서열분석 외에, 이러한 개시는 또한 유전형 분석 (genotyping) 응용, 즉, 개인이 보유하는 유전적 변이체를 측정하는 공정에서의 본원에 기재된 EUV 방사선 및 연질 X-선의 용도, 방법 및 장치를 기술한다. 일 실시형태에서, EUV 방사선은 전체 게놈 보다는 진유전체와 같은 서열의 분절을 서열분석하고, 공통성 (commonality) 있는 SNP 및 영역 내 변이체를 조사하기 위하여 사용될 수 있다. 상기 공정은 또한 생식세포 (germline) 또는 체세포 돌연변이, 후성적 돌연변이, 암 및 유전적 돌연변이를 조사하기 위하여 사용될 수 있다. EUV 방사선 서열분석은 또한 발현 프로파일링에 사용될 수 있다.
본원에 기재된 방법 및 장치는 인간, 박테리아, 동물, 식물, 효모, 포유동물 세포를 비롯한 다양한 종으로의 적용을 포함한다.

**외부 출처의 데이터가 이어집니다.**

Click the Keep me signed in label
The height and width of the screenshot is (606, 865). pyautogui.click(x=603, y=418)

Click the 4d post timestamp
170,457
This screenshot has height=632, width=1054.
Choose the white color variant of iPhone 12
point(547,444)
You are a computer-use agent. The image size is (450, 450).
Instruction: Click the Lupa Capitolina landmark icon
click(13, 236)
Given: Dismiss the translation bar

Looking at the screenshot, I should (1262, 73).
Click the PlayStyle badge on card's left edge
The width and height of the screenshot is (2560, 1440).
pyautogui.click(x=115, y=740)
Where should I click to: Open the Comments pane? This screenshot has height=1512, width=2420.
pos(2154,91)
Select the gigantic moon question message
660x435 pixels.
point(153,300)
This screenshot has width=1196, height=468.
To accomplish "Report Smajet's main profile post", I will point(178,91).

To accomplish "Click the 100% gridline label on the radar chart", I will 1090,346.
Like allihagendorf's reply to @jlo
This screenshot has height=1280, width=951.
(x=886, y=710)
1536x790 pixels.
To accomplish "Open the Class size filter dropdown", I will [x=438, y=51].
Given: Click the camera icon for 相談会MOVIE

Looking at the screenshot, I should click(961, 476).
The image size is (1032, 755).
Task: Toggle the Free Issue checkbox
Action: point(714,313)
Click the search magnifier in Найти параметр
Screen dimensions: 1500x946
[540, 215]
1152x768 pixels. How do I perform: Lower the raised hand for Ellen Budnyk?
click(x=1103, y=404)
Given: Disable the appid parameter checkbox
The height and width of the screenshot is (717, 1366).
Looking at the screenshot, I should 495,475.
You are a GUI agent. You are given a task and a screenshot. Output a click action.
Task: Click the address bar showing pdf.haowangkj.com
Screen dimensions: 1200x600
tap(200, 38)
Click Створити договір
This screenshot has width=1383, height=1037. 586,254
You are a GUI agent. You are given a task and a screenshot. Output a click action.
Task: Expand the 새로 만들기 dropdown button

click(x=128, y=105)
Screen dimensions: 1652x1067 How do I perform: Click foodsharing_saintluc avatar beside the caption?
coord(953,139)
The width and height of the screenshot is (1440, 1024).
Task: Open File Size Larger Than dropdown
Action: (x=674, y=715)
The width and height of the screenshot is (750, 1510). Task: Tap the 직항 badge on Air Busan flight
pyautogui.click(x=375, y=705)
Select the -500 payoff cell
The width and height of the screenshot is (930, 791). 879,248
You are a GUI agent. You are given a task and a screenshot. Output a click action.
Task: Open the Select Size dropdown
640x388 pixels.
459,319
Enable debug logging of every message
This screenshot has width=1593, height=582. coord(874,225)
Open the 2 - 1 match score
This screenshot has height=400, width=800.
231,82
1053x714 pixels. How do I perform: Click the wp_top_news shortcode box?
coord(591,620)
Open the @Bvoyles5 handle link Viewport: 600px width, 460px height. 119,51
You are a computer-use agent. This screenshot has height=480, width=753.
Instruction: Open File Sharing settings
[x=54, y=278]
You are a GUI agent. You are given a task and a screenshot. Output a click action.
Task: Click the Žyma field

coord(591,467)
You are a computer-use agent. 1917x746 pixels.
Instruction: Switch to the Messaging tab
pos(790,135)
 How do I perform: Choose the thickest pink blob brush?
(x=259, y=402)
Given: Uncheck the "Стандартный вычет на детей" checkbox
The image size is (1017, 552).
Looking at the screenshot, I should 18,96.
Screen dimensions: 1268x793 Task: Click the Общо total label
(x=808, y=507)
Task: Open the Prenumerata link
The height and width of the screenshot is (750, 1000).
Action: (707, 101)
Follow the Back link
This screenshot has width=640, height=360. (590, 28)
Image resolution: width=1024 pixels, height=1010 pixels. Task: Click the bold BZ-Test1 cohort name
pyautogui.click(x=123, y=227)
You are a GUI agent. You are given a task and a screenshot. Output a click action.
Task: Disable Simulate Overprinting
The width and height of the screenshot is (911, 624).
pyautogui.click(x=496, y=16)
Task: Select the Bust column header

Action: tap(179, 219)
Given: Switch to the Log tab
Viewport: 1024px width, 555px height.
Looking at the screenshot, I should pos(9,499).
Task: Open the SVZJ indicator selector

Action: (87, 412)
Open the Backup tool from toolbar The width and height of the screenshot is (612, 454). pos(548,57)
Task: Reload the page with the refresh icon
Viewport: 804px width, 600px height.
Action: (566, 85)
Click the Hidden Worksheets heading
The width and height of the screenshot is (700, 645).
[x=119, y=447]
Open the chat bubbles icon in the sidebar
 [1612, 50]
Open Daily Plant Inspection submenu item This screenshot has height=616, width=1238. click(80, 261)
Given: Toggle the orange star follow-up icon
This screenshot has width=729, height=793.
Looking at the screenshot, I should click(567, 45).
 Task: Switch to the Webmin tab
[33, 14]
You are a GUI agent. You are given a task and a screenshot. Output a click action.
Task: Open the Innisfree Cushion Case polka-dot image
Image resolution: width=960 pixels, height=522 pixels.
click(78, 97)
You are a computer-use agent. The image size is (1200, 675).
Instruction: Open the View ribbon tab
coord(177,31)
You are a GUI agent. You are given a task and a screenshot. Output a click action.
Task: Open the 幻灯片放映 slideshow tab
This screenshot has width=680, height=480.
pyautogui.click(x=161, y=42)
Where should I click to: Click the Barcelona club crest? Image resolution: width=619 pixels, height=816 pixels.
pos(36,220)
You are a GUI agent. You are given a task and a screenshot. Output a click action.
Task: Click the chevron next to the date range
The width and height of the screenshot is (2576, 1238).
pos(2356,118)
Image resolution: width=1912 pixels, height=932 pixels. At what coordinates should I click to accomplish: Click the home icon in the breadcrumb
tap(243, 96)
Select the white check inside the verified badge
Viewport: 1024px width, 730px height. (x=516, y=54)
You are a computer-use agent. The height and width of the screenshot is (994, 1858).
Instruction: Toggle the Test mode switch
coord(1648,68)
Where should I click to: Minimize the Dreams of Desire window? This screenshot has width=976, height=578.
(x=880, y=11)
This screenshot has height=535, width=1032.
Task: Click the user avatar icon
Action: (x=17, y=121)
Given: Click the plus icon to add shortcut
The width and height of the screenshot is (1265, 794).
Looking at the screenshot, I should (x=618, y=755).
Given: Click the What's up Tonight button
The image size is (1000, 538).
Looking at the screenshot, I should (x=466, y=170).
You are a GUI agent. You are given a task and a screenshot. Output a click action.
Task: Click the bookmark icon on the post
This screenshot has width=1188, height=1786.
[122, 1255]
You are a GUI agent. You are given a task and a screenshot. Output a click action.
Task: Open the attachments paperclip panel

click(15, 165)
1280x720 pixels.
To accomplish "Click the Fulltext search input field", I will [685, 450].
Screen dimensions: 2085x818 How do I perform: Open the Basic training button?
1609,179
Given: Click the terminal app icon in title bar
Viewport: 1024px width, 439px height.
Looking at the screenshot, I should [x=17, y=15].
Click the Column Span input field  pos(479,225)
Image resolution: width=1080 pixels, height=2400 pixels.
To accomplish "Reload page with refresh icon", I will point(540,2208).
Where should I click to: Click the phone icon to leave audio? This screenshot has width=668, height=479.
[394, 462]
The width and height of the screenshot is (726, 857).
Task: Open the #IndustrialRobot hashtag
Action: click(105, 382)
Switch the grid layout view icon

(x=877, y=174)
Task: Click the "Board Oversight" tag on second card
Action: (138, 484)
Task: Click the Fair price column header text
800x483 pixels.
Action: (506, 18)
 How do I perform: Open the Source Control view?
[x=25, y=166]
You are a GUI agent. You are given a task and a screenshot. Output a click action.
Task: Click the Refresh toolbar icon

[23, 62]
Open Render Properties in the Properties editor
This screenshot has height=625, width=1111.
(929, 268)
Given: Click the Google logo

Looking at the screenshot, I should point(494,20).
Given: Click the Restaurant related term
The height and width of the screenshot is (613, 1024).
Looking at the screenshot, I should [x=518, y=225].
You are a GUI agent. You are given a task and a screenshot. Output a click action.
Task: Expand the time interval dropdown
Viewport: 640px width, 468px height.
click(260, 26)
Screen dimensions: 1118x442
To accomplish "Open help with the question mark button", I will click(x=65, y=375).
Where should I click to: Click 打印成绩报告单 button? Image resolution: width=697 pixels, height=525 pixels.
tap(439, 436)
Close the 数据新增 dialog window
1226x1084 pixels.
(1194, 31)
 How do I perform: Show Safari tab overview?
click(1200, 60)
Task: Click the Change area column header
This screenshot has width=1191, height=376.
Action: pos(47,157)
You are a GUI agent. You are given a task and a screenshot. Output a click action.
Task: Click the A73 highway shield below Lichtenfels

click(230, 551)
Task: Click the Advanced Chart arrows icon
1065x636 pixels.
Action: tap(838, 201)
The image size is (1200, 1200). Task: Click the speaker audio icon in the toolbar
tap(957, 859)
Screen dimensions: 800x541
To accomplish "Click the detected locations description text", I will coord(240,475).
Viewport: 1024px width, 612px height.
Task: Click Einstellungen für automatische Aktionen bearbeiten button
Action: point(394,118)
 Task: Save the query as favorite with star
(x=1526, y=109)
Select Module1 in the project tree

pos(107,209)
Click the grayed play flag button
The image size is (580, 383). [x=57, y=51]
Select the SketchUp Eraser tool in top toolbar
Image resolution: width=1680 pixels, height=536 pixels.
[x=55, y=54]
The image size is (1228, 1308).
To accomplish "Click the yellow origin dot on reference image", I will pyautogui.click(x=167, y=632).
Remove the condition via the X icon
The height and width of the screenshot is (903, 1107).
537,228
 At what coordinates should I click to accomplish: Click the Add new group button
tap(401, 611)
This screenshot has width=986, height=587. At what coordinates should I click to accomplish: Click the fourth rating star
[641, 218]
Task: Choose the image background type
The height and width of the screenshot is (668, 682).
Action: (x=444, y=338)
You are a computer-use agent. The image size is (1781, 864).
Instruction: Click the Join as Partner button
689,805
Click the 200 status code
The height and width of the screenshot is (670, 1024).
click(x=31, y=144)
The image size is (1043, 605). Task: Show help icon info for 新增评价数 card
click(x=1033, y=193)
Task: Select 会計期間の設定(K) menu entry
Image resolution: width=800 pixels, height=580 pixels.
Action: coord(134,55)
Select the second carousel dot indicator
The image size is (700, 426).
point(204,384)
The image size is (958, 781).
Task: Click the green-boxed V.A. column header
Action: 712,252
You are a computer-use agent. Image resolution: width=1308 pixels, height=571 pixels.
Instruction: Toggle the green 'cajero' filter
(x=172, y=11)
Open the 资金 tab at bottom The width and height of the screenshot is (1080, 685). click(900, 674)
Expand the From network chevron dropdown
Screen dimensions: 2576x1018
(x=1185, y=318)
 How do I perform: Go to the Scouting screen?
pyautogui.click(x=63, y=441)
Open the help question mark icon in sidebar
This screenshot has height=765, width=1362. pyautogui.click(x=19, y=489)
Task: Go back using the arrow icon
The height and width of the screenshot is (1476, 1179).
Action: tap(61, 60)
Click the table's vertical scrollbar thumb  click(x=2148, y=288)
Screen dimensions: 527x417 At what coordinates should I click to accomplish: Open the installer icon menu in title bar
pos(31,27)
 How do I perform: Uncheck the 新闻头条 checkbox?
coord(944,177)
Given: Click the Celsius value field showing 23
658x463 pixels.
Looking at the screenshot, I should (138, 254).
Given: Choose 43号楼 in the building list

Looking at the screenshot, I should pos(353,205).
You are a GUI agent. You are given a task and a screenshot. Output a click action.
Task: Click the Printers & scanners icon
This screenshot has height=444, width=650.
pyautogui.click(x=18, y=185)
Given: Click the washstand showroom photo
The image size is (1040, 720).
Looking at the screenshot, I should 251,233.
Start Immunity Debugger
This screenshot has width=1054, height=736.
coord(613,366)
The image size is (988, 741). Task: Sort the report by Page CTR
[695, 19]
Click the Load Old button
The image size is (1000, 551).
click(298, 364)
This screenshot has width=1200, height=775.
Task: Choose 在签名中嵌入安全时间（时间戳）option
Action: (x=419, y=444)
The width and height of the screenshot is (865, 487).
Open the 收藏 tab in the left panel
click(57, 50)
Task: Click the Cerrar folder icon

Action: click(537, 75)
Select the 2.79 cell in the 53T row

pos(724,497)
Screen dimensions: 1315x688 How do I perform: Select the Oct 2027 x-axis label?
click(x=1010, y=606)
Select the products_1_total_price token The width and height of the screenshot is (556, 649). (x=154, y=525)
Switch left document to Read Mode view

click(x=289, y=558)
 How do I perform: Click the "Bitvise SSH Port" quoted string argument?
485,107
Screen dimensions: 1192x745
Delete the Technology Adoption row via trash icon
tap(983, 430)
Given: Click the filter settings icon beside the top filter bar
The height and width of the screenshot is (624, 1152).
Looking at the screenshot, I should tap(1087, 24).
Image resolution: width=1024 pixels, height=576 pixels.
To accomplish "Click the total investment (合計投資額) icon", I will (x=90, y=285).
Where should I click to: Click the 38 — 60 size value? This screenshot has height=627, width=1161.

DNA, RNA 또는 다른 가닥은 대부분의 경우 서열분석 이전에 세포로부터 추출되고, 선형화되고, 평탄화되고 (planarized), 정렬될 수 있다. DNA 분절은 EUV 방사선을 사용하여 세포내로 및 3차원적으로 (3D - 1 이상의 차원), 및 비선형적으로 추가로 서열분석될 수 있다. 전형적으로 염색질은 DNA 가닥과 함께 결합하여 세포내 서열분석을 어렵게 만든다. 이러한 개시에 기재된 흡수 순서에 따라, 염색질은 3개 스펙트럼 피크를 갖는 별개의 DNA 스펙트럼에 대해 상이한 흡수 스펙트럼을 가지며, 따라서, DNA 서열과 구분될 수 있다.
서열을 세포내로 영상화하는 경우, 세포는, 서열분석이 일어나는 동안 세포를 제자리에 붙들기 위하여 사용되는 2개 이상의 레이저 빔으로 임의로 붙잡힐 수 있다. 또 다른 레이저는 또한 세포 막 또는 세포 벽 내의 또는 세포질을 통한 삽입 경로를 차단하는데 사용되거나, 또는 세포내 다른 성분에 의한 EUV의 흡수를 감소시키는데 사용될 수 있다. 세포내 다른 성분은 또한 상이한 스펙트럼 흡수 곡선에 의해 구분될 수 있다.
게놈의 서열분석은 상당량의 데이터 분석 및 데이터의 생물정보학적 후처리-가공 (bioinformatic post-processing)을 필요로 한다. 이는, 계산, 측정 및 판독 시간을 줄이기 위하여 흡수 스펙트럼을 분해하는, 자가 학습 및 예측 알고리즘 (및 기준점 유전자의 위치에 관한 다른 공지된 정보)를 사용하는 것이 유익하다. 또한, 더 큰 스팟 크기에 있어서, 더 큰 그룹의 핵염기는 더 적은 샘플링 분해능으로 서열분석될 수 있으며, 개별적인 측정 보다는 기준 데이터베이스 또는 라이브러리, 또는 이전에 측정된 샘플에서의 스펙트럼과 같이 공지된 스펙트럼으로부터 식별될 수 있다.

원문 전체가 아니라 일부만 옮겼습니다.